Seseorang telah mencuri Seni Nirwana Abadi! Sebuah perang yang dahsyat meletus, puluhan ribu para pendekar telah terbunuh. Berbagai faksi kekuatan yang berkali-kali lebih kuat dari kekuatan transenden di Xia yang Agung telah jatuh dan menghilang dari muka bumi karena perang itu.

Tidak ada yang tahu tentang asal prahara ini. Tak seorang pun menduga bahwa penyebab sebenarnya adalah karena seseorang di suatu tempat bernama Xia yang Agung yang letaknya sangat jauh, mengatur seluruh perang ini dengan menggunakan nama orang lain.

Qing'er maju, pria tua itu menghentikan langkahnya saat dia memanggil, "Putri."

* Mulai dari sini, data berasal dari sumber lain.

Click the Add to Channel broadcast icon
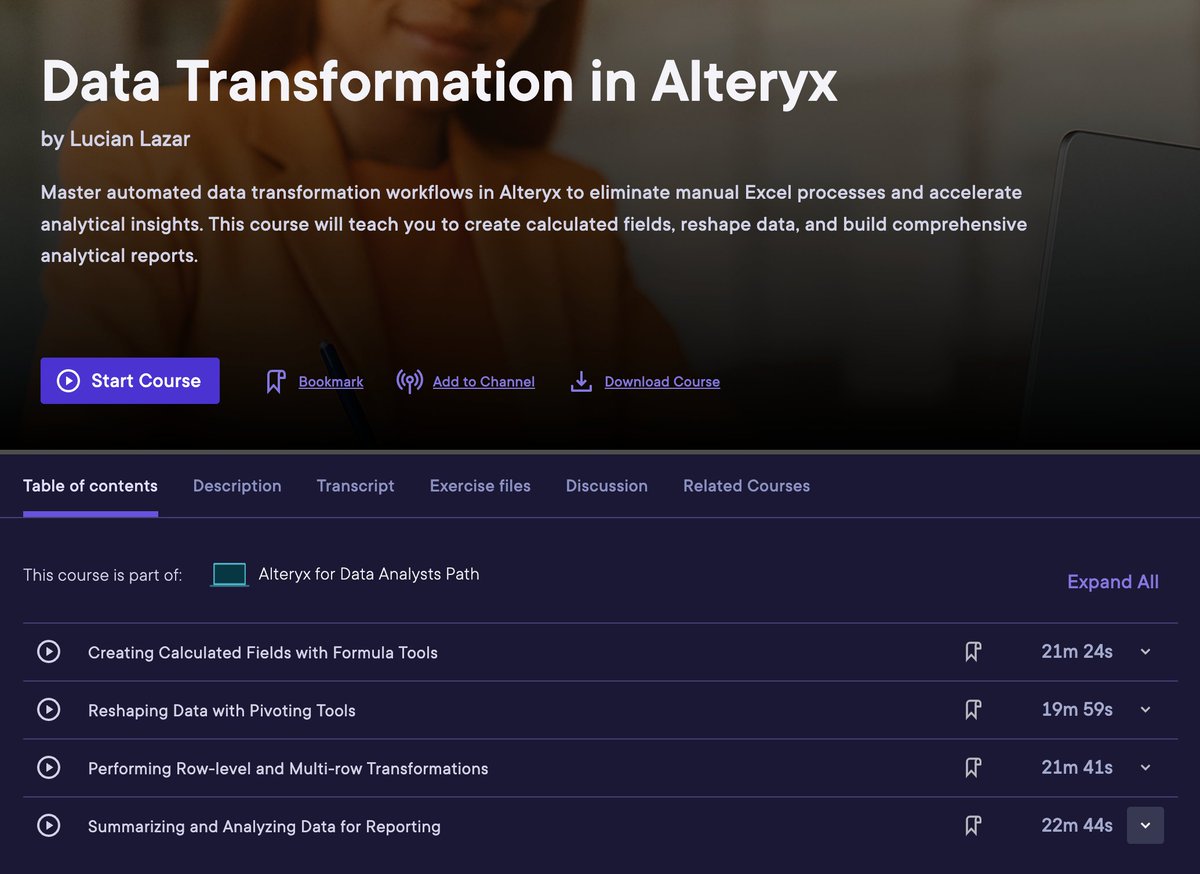The image size is (1200, 874). click(409, 381)
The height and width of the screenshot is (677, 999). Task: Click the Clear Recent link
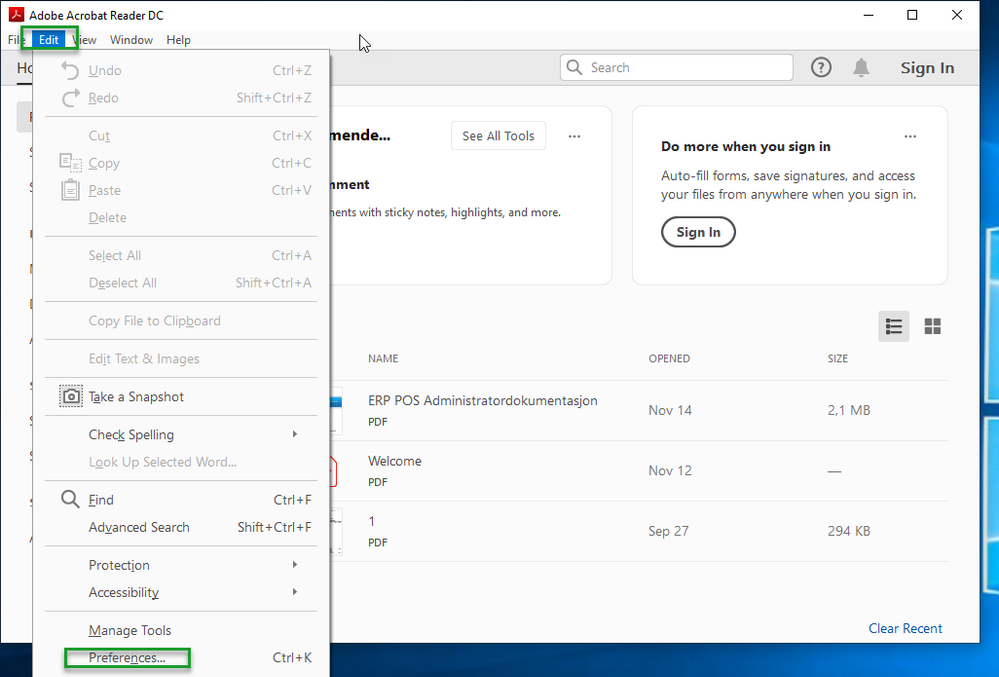pos(905,628)
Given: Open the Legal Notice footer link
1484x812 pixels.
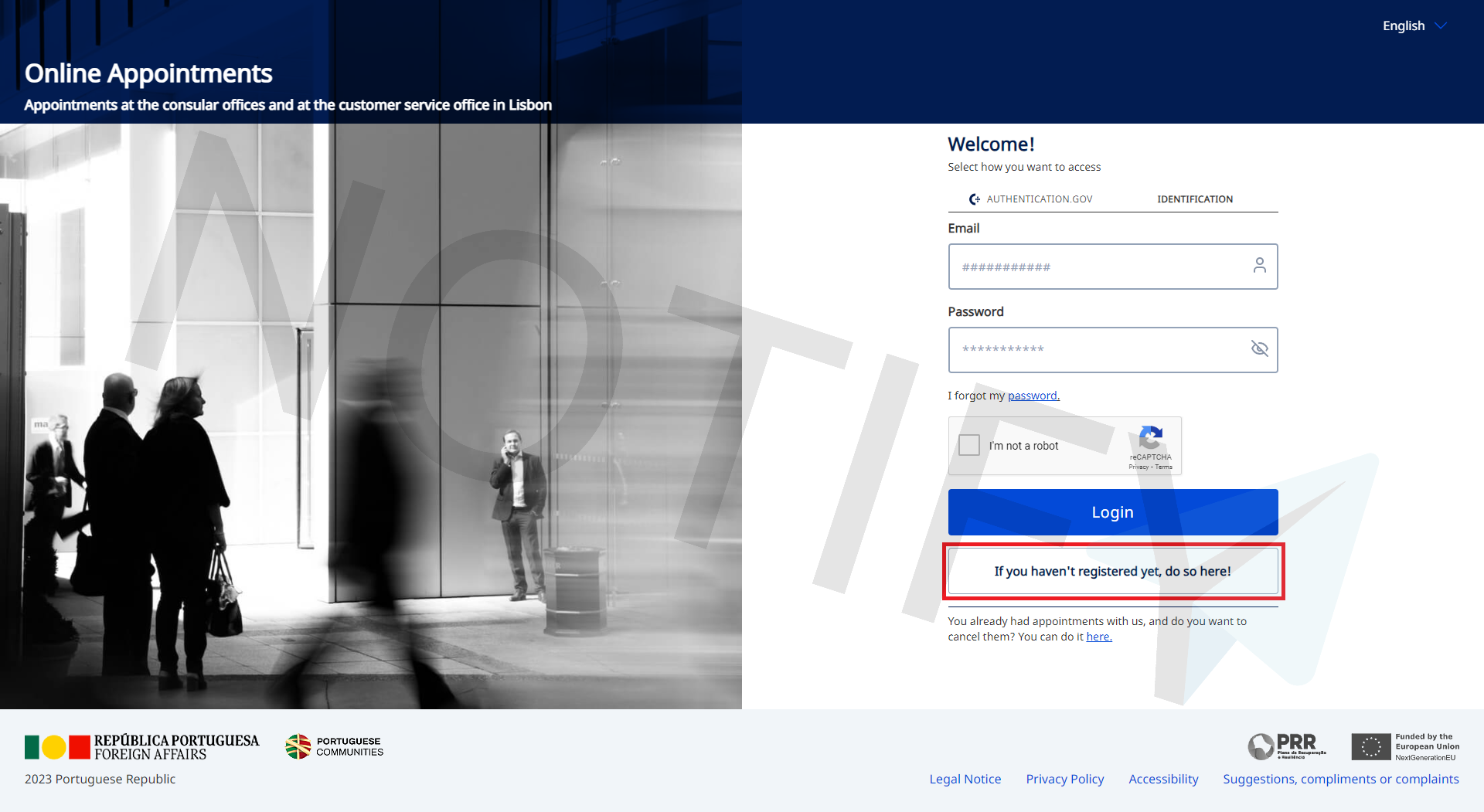Looking at the screenshot, I should pyautogui.click(x=965, y=779).
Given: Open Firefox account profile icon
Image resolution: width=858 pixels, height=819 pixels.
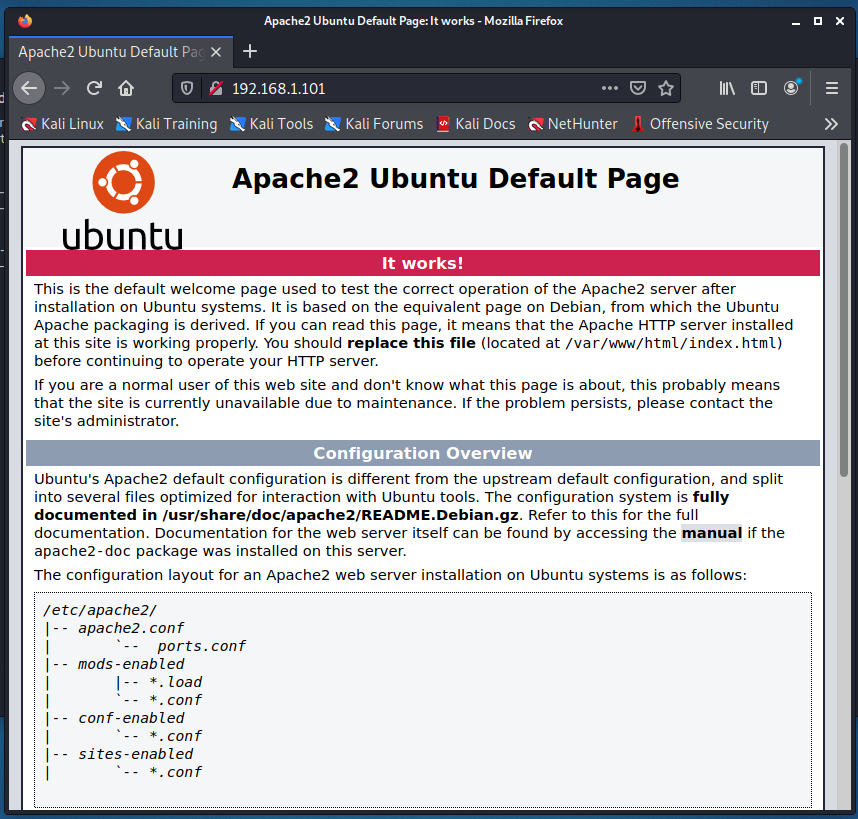Looking at the screenshot, I should [x=792, y=88].
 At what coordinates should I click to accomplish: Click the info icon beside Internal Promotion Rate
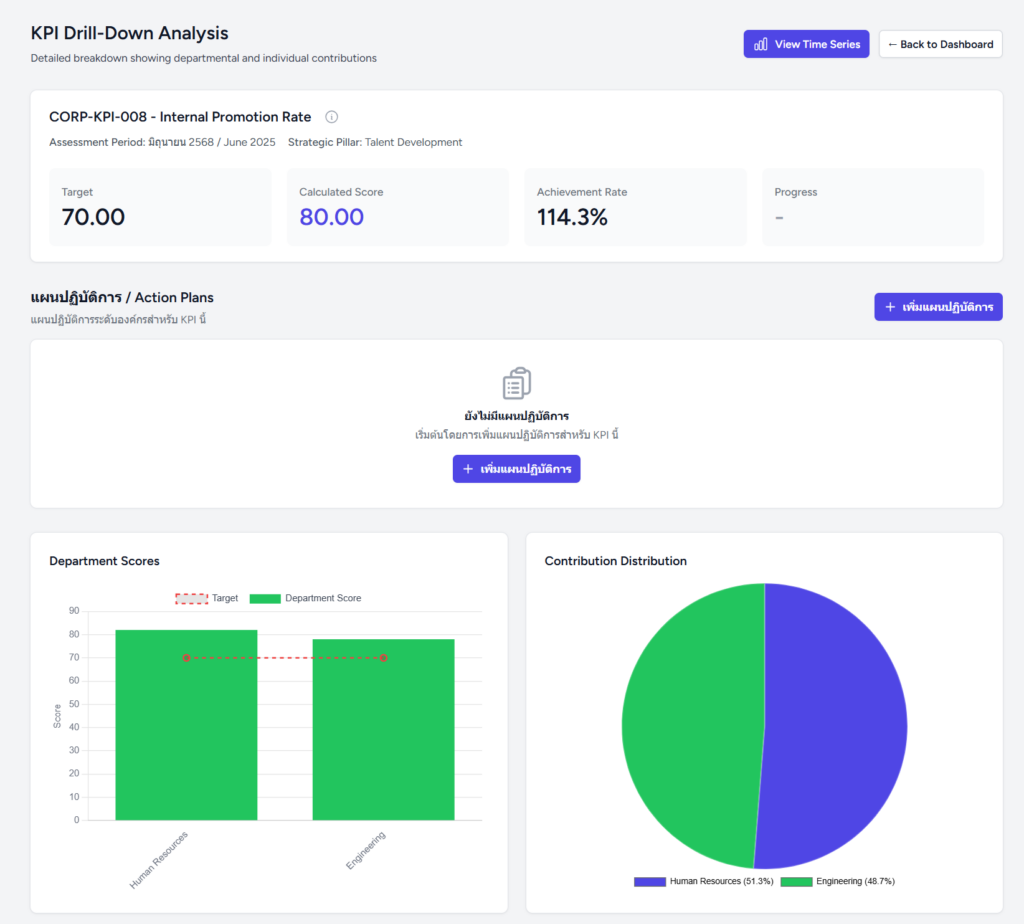coord(332,117)
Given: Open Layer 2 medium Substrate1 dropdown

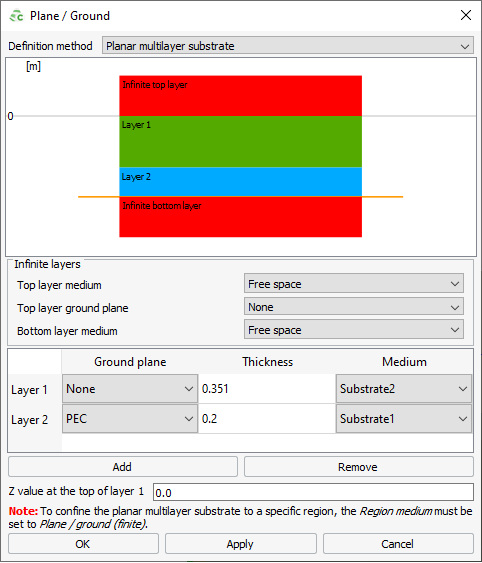Looking at the screenshot, I should 404,419.
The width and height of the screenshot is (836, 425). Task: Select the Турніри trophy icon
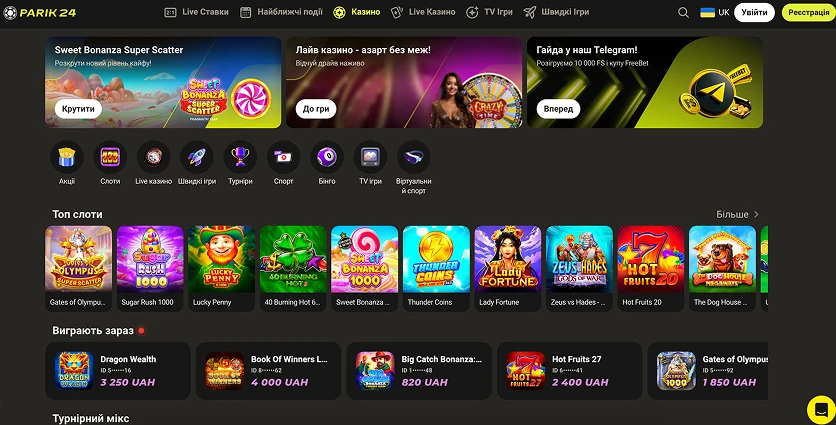click(x=240, y=157)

Langkah Qing'er perlahan terhenti.

"Putri, jangan lupa janjimu pada kami. Hamba tua ini akan membawa orang-orang kita pergi." Sosok tua itu membungkuk dalam-dalam menanggapi anggukan kecil Qing'er. Setelah itu ia melanjutkan perjalanannya, sedingin biasanya dan mengabaikan keberadaan orang lain.

Beberapa saat kemudian, siluet Qing'er benar-benar lenyap, sementara seorang gadis berjubah putih muncul di samping pria tua itu.

"Bagaimana jalannya penyelidikan itu?" Orang tua itu bertanya.

"Alasan Sang Putri menginginkan seni itu adalah karena seorang pemuda bernama Qin Wentian. Qin Wentian seharusnya telah kalah di Aula Kaisar Ramuan, tetapi sesosok misterius muncul membiarkannya diselamatkan oleh Putri Qing'er." Kata-kata gadis berjubah putih itu menyebabkan lelaki tua itu mengerutkan alisnya. Untuk sesaat, kilatan cahaya yang tajam melintas di matanya, "Marga Qin ...? Mungkinkah dia berhubungan dengan pria itu, Qin Yuanfeng? Seharusnya tidak ada hubungan di antara mereka kan?!"